<<<<

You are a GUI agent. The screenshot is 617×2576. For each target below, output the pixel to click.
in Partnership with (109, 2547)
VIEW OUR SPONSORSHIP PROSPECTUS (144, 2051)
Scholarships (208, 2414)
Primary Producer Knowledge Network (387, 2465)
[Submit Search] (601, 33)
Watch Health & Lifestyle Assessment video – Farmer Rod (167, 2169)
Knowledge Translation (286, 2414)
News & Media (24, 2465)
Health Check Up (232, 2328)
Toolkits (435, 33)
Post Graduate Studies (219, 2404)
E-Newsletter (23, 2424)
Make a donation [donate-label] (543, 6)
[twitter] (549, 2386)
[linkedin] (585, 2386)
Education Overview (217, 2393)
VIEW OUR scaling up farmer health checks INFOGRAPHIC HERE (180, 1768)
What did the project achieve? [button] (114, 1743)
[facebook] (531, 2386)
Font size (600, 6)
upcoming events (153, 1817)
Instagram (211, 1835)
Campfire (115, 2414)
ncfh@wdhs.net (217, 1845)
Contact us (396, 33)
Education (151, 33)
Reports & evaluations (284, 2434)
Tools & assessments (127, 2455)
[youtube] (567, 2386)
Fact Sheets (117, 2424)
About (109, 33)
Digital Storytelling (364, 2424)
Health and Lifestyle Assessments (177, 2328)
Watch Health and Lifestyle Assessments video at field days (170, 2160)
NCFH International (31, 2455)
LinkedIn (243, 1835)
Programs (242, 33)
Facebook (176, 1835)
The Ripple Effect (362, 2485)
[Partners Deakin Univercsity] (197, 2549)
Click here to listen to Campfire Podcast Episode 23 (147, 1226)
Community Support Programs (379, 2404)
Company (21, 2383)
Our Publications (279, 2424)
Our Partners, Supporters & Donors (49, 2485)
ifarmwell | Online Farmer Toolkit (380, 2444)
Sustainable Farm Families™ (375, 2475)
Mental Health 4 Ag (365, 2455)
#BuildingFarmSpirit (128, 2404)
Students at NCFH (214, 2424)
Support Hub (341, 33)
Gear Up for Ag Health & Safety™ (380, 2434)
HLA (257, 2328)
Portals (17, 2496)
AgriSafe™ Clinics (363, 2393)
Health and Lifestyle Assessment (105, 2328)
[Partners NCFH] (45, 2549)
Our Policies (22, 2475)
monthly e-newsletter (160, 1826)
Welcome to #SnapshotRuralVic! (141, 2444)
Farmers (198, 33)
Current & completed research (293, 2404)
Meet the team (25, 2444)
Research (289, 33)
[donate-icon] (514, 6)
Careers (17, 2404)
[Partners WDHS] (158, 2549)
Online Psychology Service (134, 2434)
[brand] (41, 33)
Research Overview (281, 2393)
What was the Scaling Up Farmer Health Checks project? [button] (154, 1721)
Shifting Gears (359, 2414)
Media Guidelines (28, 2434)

>>>>

GIVEN INSTRUCTION |
From the records above, pull out each line that contains the string "video". Case counts.

OUTPUT BELOW |
Watch Health & Lifestyle Assessment video – Farmer Rod (167, 2169)
Watch Health and Lifestyle Assessments video at field days (170, 2160)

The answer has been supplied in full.